It's debatable whether the actual work in the field or the necessary preparation for field work is more draining. But I think many will agree that no matter how severe a poison ivy rash or how many tsetse fly bites you get, you'd rather be scratching them in the field than when dealing with the prerequisite logistics. Luckily here in RECaP, my fellow students are ahead of the game. Tutilo Mudumba is currently joined by our PI (Bob Montgomery) and new research assistant Sophia Jingo in Murchison Falls National Park, where they are setting things up for his field work focusing on lion conservation, and kicking off the Snares to Wares Initiative. Steve Gray is getting ready to again conquer the hoary frosts of Northern Michigan until and beyond when that frost no longer comes. Last year, Steve made it through a very mentally exhausting field season – I think he’s due for some better fortune this time around. I know Arthur Muneza must be feeling some serious relaxation, as he doesn't have the same load of field work, but has just successfully defended his master's thesis. However, given that he is starting his Ph.D. this January, field work is right around the corner for him. Remington Moll and Waldemar Ortiz have been busy preparing and communicating with personnel at the Cleveland Metroparks, eagerly awaiting another field season in which they will set up even more camera traps throughout the Emerald Necklace this summer. As for me, I couldn't be more excited for my first field season in my new "field" - the RECaP offices.
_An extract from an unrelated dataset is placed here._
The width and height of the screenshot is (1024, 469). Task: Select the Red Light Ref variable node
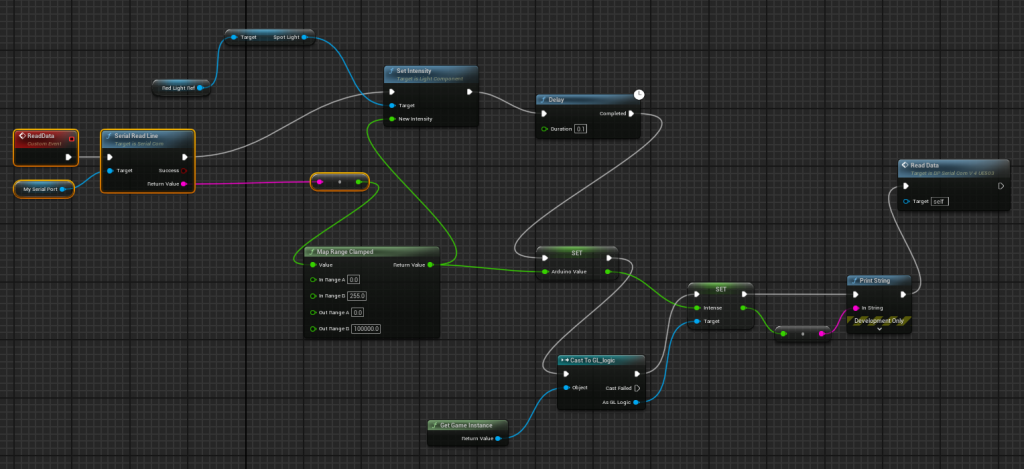[x=180, y=88]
My work here in RECaP is characterized by two broad roles; that of i) quantitative ecologist and ii) statistician. As a quantitative ecologist I help investigate questions that require sophisticated quantitative methods or custom programing to assess. In this capacity I can apply my skills in a variety of ways, from assisting a colleague with modeling expertise for a component of their overall research project, to pursuing my own projects! In both scenarios, it is often the case that I will work with data that has already been collected. For example, in my current project I am part of a large team interested in exploring the relationship between moose movement and ambient temperature. This general idea is of interest because many have suggested that rising ambient temperatures associated with global climate change threaten the conservation of moose. Along with colleagues at the Norwegian institute for nature Research we are trying to determine whether there is any evidence of heat influencing moose movement, with implications for their survivability.
The other role I am hoping to play is more akin to the idea of an ecological statistician. As important as furthering ecological theory is the development and testing of the techniques that are used to do so, and there is progress to be me made in expanding our analytical toolboxes to handle such fundamentally different data types and volumes. The age of big-data in ecology is here, and like so many other disciplines, research involving statistical methods in ecology has become highly diversified.
To translate progress to practice, innovation in design of new analytical methods also requires innovation in implementation of these methods. Open-source statistical software platforms such as R have become the norm for doing so. This is because they are completely FREE! Free in two senses: free as in it does not cost any money to download and use the software; and free as is anyone can access, manipulate, and redistribute the source code. Thus, many of the contributions I hope to make will involve design and documentation of the actual software tools ecologists can use to analyze data. This idea – that I can create packages to be used by researchers in their own projects – is perhaps what I am most excited about.